I have been teaching high school English for nearly two decades. I love what I do. I still have lots of days when I watch a student get lost in a book, or watch her reaction when I hand back a paper she has revised four times as she cautiously glances down to see the A. These are the days I find myself diving into my planning book like Clark Kent would dive into a phone booth.
Still, there are days I wonder whether or not I have made some terrible mistake with teaching. There are days when my students have not completed the reading I have assigned, or when their personal lives block my access to their intellect, curiosity, or even civility. There are days when, despite doing all I can think of, I still can’t reach a kid I see struggling. These are the days I sometimes wonder if I am wasting my time wading through teenage angst and apathy, fighting a fight that cannot be won.
As an English teacher, I often turn to words on those days. I revisit books that reaffirm my faith in what I am doing and in my students as harbingers of hope. I arm myself with phrases and books that I can offer to my students. I want to show them that they are not the only ones who have felt that way, and give proof that it does and will get better.
One of my favorite books to quote is The Humans by Matt Haig. This is one of those rare books you cancel social plans to keep reading in your favorite chair. The narrator is an alien who takes over a human’s body. The result is a remarkably fresh perspective on what it means to be human, the complexities of human relationships, and the wonder embedded in the daily grind. The book refocused my view of my students, emphasizing the importance of viewing them beyond the curricular concerns in the confines of the classroom.
Every human should read this book. Certainly every teacher. It is filled with quotes that reinvigorate your teaching and also challenge and encourage your students. Here are 10 of my favorite quotes from The Humans and how they can be applied to many different scenarios.
To all students:
“Make sure, as often as possible, you are doing something you’d be happy to die doing.”
To the kid struggling to fit in:
“No one will understand you. It is not, ultimately, that important. What is important is that you understand you.”

REQUIREMENT A:
List the things that the essay on teaching says The Humans offers a fresh perspective on.
REQUIREMENT B:
Write the next part of the essay on teaching, picking up after its final sentence.

EXTRACTED ENTRIES:
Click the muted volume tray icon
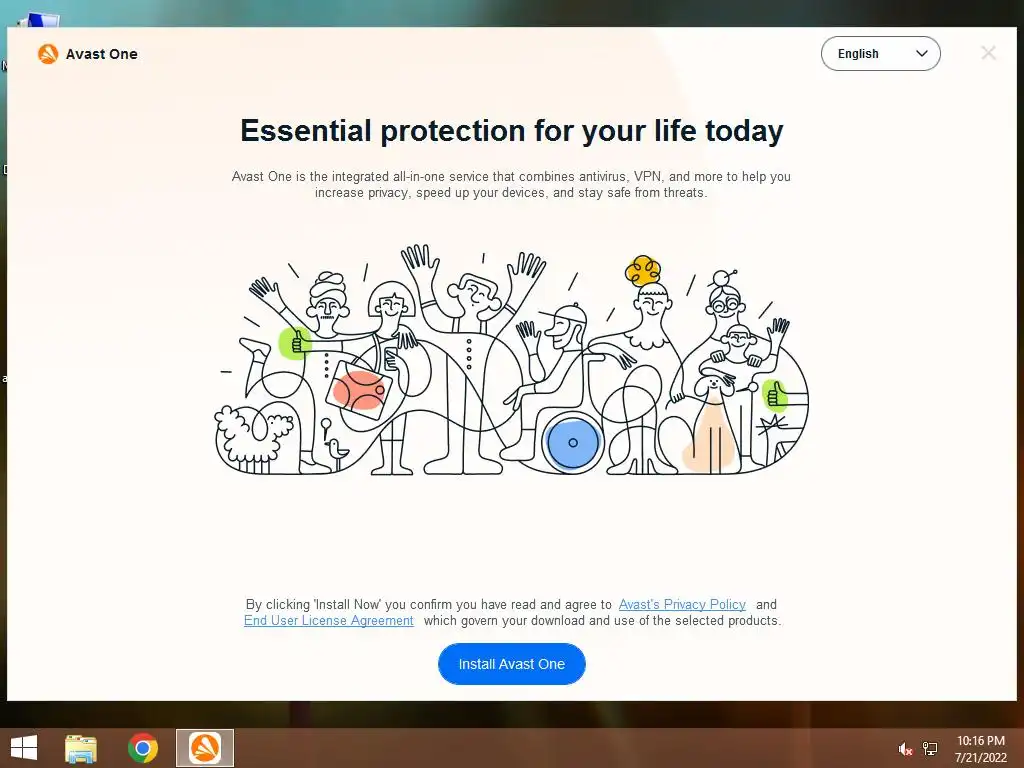pyautogui.click(x=904, y=749)
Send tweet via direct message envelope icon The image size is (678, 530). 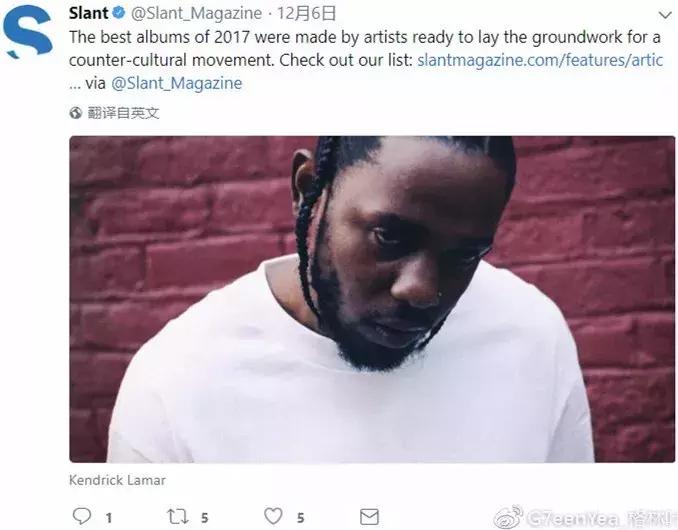369,517
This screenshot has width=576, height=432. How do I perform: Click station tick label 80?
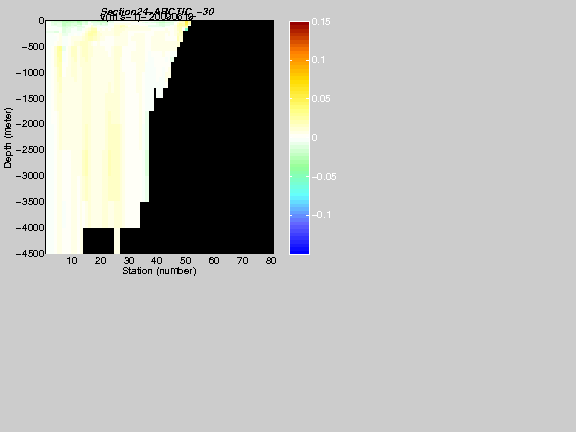(271, 261)
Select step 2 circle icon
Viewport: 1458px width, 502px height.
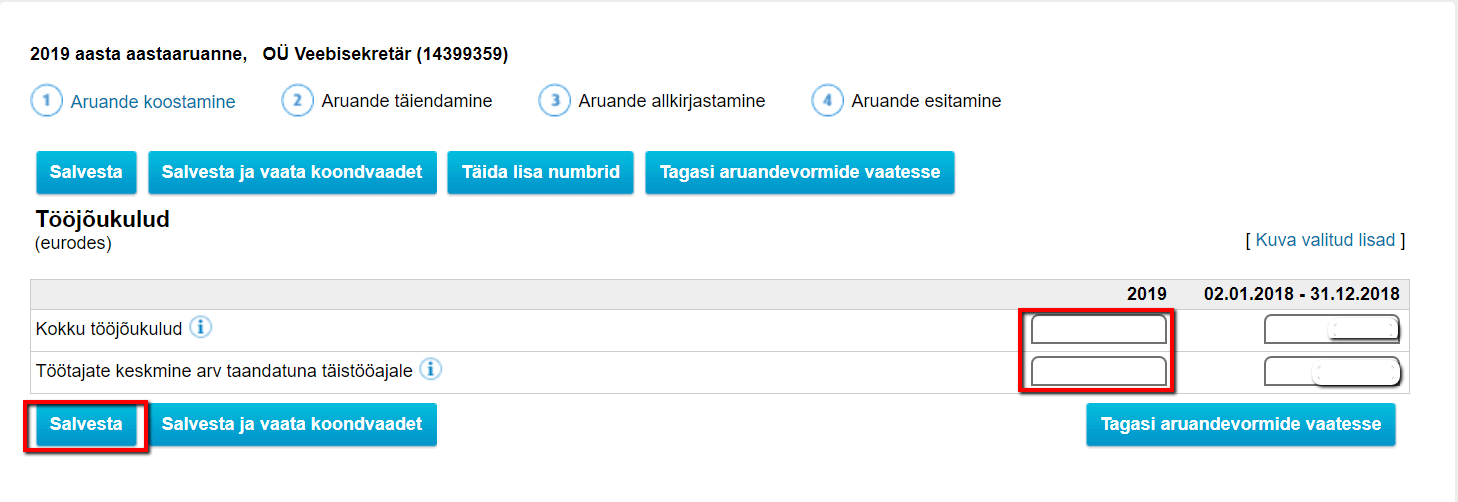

TASK OUTPUT A:
what it means to be human; the complexities of human relationships; the wonder embedded in the daily grind

TASK OUTPUT B:
To the kid who has gone beyond struggling to feeling no one likes him:
“It’s not you. It’s them. (No, really. It is.)”
To the kid whose parents keep telling her she must be a doctor/lawyer/hedge fund manager:
“A paradox: The things you don’t need to live—books, art, cinema … and so on—are the things you need to live.”
To the kid who just said something mean about another kid:
“If you think something is ugly, look harder. Ugliness is just a failure of seeing.”
To the kid who spends his day apathetically thumbing through social media:
“To like something is to insult it. Love it or hate it. Be passionate. As civilization advances, so does indifference. It is a disease. Immunize yourself with art. And love.”
To the kid who is mired down by some recent failure:
“The single biggest act of bravery or madness anyone can do is the act of change.”
For the kid who feels sick each time someone asks her what she wants to be when she grows up, or what she will major in:
“You don’t have to be an academic. You don’t have to be anything. Don’t force it. Feel your way, and don’t stop feeling your way until something fits. Maybe nothing will. Maybe you are a road, not a destination. That is fine. Be a road. But make sure it’s one with something to look at out of the window.”
For the kid who has something to say but does not know how to say it:
“Beauty breeds beauty, truth triggers truth. The cure for writer’s block is therefore to read.”
To all students:
“Obey your head. Obey your heart. Obey your gut. In fact, obey everything except commands.”